## What needs to be done:
In the records that follow, find each line with "chat" and pull it out.
:: Data listing ::
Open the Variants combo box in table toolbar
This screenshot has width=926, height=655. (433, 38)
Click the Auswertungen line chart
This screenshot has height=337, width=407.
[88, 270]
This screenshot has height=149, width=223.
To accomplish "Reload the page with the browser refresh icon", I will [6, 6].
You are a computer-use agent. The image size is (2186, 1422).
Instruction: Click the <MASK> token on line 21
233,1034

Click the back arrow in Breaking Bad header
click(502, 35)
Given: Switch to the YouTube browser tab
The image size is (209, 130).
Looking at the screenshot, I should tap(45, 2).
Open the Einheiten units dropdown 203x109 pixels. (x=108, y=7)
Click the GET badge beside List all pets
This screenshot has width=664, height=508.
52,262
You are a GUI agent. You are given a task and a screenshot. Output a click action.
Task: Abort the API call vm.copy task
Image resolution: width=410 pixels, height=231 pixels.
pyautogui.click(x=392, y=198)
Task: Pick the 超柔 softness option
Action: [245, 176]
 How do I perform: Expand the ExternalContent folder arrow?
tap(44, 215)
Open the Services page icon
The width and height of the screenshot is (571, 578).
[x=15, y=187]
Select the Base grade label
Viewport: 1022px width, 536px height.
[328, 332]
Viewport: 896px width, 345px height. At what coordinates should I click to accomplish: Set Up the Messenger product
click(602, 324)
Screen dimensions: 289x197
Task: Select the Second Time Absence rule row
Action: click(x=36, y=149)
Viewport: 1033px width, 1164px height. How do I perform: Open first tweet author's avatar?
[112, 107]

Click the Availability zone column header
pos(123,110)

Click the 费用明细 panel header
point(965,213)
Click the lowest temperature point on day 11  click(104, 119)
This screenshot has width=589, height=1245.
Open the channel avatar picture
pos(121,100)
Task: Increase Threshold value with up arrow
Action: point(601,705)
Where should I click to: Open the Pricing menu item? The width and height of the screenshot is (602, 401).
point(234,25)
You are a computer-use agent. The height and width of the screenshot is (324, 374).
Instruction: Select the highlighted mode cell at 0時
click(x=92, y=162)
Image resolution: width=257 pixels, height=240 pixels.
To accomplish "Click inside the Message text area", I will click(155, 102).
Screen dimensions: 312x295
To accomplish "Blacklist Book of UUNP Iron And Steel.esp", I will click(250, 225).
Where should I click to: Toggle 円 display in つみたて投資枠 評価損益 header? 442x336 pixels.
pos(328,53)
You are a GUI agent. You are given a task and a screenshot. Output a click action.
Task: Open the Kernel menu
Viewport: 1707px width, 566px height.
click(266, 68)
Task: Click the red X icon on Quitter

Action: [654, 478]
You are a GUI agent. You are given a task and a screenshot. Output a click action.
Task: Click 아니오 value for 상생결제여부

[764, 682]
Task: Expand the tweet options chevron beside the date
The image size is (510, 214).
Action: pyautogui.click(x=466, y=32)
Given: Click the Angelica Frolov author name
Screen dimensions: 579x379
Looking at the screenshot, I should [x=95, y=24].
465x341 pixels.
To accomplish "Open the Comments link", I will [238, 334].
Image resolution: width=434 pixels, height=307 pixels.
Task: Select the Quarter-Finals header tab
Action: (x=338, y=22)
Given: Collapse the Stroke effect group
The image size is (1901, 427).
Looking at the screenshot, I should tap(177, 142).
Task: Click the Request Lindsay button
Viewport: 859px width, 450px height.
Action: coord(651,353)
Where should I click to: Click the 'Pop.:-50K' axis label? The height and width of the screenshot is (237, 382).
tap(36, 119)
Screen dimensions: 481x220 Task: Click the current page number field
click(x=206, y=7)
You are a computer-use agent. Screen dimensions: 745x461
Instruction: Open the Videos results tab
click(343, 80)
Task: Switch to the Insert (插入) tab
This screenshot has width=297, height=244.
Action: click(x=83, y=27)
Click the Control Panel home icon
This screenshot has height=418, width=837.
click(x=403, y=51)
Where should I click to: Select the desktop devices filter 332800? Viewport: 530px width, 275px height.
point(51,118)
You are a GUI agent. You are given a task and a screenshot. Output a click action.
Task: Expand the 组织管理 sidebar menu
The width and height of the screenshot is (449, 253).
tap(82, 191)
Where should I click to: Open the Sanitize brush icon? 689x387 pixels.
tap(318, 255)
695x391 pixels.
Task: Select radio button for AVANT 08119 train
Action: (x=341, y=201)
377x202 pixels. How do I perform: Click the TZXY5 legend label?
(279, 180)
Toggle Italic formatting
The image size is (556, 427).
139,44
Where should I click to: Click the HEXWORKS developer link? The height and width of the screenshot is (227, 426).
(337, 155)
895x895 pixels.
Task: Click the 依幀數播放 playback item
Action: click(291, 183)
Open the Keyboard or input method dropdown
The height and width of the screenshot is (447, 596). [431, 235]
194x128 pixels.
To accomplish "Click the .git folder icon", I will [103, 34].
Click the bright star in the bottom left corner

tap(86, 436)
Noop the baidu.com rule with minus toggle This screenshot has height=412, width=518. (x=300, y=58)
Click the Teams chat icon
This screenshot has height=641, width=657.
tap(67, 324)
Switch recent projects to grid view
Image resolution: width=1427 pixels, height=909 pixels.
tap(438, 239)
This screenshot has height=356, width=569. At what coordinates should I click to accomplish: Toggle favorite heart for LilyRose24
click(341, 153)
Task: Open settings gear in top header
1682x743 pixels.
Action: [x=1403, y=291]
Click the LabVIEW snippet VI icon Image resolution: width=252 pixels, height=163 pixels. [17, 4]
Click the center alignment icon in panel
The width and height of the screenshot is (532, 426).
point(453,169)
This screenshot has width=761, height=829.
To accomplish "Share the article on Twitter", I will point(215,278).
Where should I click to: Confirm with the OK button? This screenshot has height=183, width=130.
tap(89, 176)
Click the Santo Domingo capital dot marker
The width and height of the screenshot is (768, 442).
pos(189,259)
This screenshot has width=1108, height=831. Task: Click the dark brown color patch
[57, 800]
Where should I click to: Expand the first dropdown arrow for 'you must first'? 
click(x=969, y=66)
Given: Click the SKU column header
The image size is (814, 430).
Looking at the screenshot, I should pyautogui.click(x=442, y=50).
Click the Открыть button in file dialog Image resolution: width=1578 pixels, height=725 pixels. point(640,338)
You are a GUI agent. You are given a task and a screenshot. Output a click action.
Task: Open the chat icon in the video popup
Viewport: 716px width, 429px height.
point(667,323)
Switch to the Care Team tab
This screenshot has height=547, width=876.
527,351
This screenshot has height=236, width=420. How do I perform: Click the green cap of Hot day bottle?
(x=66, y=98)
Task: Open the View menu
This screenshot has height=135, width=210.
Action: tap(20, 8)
:::
## Answer box:
Click the Teams chat icon
Task: Open the chat icon in the video popup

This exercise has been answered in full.